Our findings showed that while we weren't able to fully reproduce the results of the paper, score-based denoising with Tweedie's formula does having denoising effects that can be qualitatively seen in images that we've applied the trained model on. This showed that the effectiveness of Noise2Noise could be be achievable in a from-scratch reimplementation with more fine-tuning and closer examination of steps and resources the paper may have left out.
Throughout the process, we learned of the importance of cleanly-documented code with clear configurations and organization when implementing machine learning architectures. We also saw first hand how the scales of the inputs to deep-learning models affect both stability and effectiveness of training as we eventually learned to rescale all our images from their original 0-255 RGB scale to a 0-1 scale that more well-suited the sigma annealing method we implemented.

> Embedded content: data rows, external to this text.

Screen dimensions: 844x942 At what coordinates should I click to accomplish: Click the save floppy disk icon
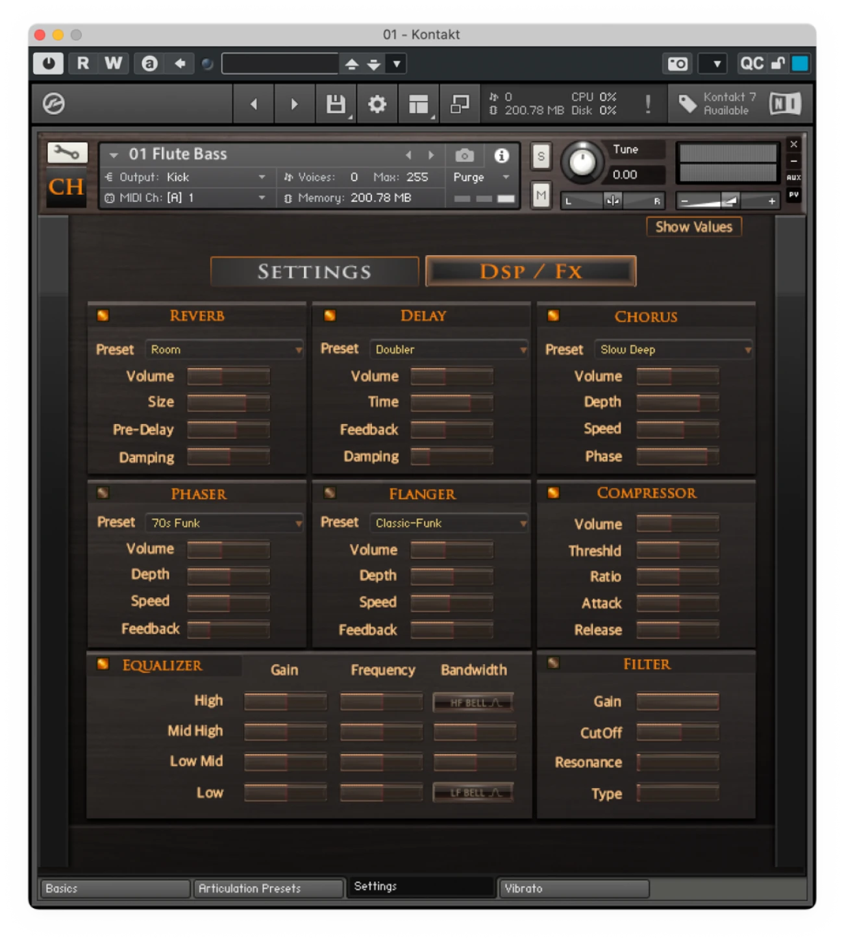[336, 104]
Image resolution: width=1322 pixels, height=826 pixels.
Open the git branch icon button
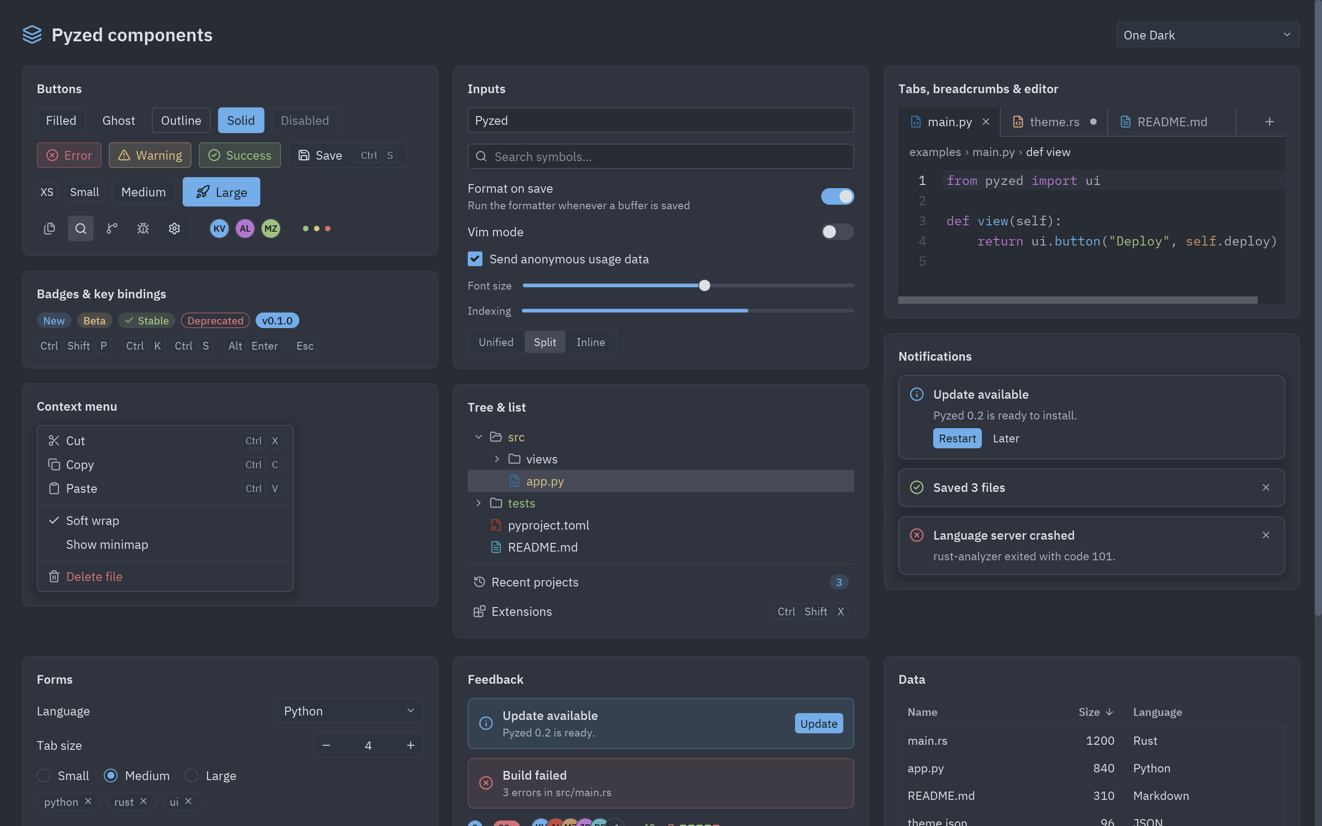coord(112,228)
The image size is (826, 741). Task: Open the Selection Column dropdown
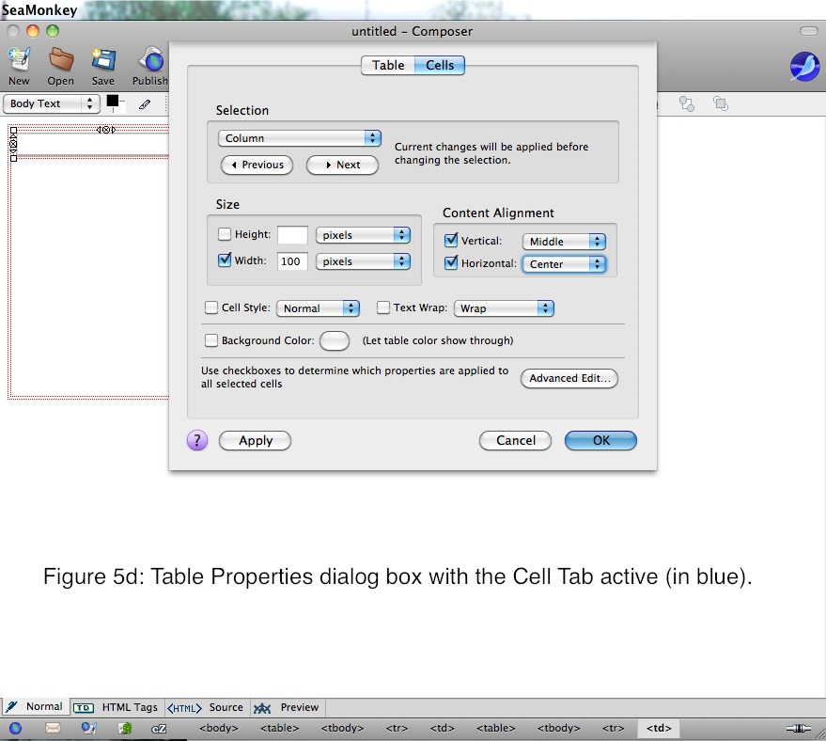tap(299, 138)
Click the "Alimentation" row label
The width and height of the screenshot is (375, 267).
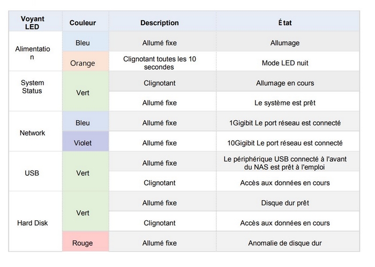pos(32,53)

Future work can go into how well Tweedie's formula performs in more limiting cases, such as when the noise parameter to the images are not known. Some examplesfor such scenarios include having two images noised with gaussian noise of different levels, or perhaps a combination of a Gaussian and Poisson noise signal.
Another worthwile step to take in the future could be to combine the determinstic outputs of Tweedie's formula with some non-deterministic neural network architecture to see if that would produce even better denoising results. Perhaps feeding forward the expected output of Tweedie's formula with from a learned score will help previous or future models in their denoising models.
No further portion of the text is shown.